The first step was to introduce Kubernetes for both local development (through Kind clusters) and the production system.

The code was centralized into a mono repository, as this was the easiest to manage. Within this repo, the different microservices were separated. The corresponding Helm charts, Dockerfiles and application configuration were also part of the repository.

The next challenge that Syself addressed was how to efficiently manage multiple microservices. Helm was chosen for its abilities of templating and packaging Kubernetes objects. As most of these microservices did not have special requirements (Kubernetes deployment, service, routing with Istio, scaling, and security), we used our Monochart. With its help, redundant Helm code was avoided.

Because of interdependencies of these microservices, Syself introduced Helmfile which allows managing multiple Helm charts efficiently, e.g. by applying them in a certain order. Helmfile started first the databases and then the microservices that used these databases. Then the database migrations ran and seeding jobs were started.
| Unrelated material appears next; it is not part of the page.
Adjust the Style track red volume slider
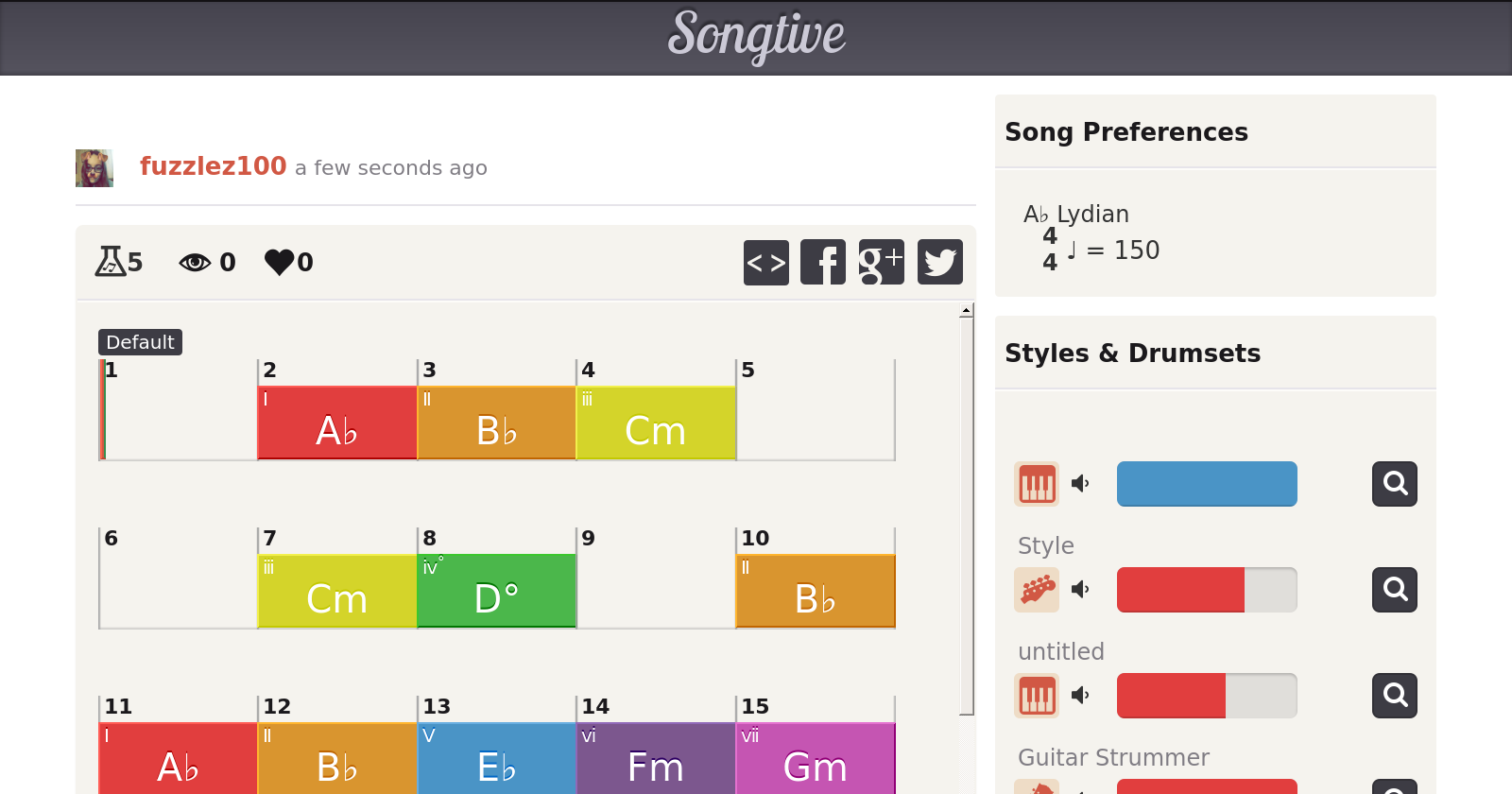 1206,590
Using this setup, it was easy to configure new environments with just a few lines of code. All of these environments, both for local environment and production system, were aligned. Only very few parameters needed to be changed. For example, the domains or lighter databases for development with heavier production databases.

Thanks to Helmfile, the developers did not need any expertise in DevOps to change a few parameters. They were able to get different database seeding and verbosity levels or to additionally start debugging tools. The developers were empowered to take over some DevOps tasks to optimally configure their microservices.

Even though Helm and Helmfile provided very good opportunities to define different environments, they alone were not enough for developers to work efficiently. Therefore, a Tilt setup imitated a production environment on the local machine of the developers. All while keeping the speed of development similar to the one of developing stand-alone code.

In a central settings file, the developers defined exactly how their environment should look like. For example, which microservices they wanted to deploy and whether the images were supposed to be pre-built from a remote source or built locally (to be able to update it). Pre-built images were, of course, faster, so the developers typically used only few microservices with local builds.

This Tilt setup allowed developers to work in a Kubernetes environment with hot reloads in less than a second (e.g. for Golang apps with caching).

The Kind cluster and the applications managed by Helm and Helmfile running in different testing environments (incl. database seeding) also served as the basis for end-to-end tests in a CI system.

Results

After finishing the project, VEELIX’s team was able to work efficiently together. Due to some issues with less powerful laptops, the memory consumption of the Tilt setup was dramatically reduced.

Unlike most developers were used to from earlier projects, no external APIs were used for testing. This allowed workflows like the following:

A frontend developer realizes that the backend microservice does not fully behave as expected. The owner of this backend service fixes the issue quickly and pushes the commit. The frontend developer switches the build type of the respective microservice to a local build and is able to test the fix immediately - without waiting for the CI/CD pipeline to create a new remote dev cluster with the fix.